Frugality, careful timing drive marines' modernization plan.

AuthorParsons, Dan
PositionMarine Corps

For a decade, the Marine Corps has poured money into bomb-resistant trucks and other vehicles specifically designed for use in Iraq and Afghanistan while neglecting its amphibious fleet.

That means the service's plan to focus on traditional stomping grounds in the Pacific will require an ambitious and expensive vehicle upgrade program. Though service leaders are sanguine about the fiscal realities of a shrinking force and dwindling budgets, they are committed to achieving the modernization of thousands of vehicles that in many cases are twice as old as the Marines who drive them.

When he took the job in 201.0, Commandant of the Marine Corps Gen. James E Amos decided to scrap a planned all-out assault on a "huge mountain" of procurement needs in favor of an incremental attempt at the summit. The service cannot afford to ignore modernization for frugality's sake, he said.

"One of the pillars of readiness is modernization," Amos said recently during a roundtable discussion about the Marine Corps' future after Afghanistan. "You can't just continue to hold yourself back trying to be the most frugal force.
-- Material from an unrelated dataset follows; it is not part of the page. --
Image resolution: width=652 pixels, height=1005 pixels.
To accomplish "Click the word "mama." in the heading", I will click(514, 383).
What you have to be able to do is some modernization ... the question is the balance and what's good enough."

Programs are in the works to replace nearly every vehicle in the Marine Corps' tactical ground mobility and ship-to-shore fleets. It will be a considerable effort for a shrinking service that has nearly half of its equipment tied up in an 11-year ground war and is concurrently developing one of the most expensive fighter jets ever built, the F-35B Joint Strike Fighter.
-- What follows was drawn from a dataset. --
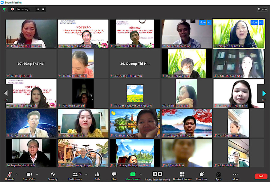Open the More options menu
This screenshot has width=270, height=182.
click(235, 174)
Tackling all the desired vehicle upgrades at once was an impossibility, given Defense Department budget cuts, Amos said.

As the service fixes its sight on the Pacific Ocean, a region that loses 70,000 people a year to natural disasters and is the location of potent political and military tension, a reliable vehicle fleet is increasingly important, said Amos.

There eventually will be 22,000 Marines stationed west of Hawaii, many of them aboard Navy amphibious assault ships throughout the region. Those Marines will use amphibious and ground vehicles to accomplish a variety of missions from humanitarian relief to amphibious assault, if called upon to do so.

Amos believes the Marine Corps' vehicle needs can be covered with the $2.9 billion it annually spends on procurement--just 12 percent of its total budget--if the programs are sequenced correctly and spread out.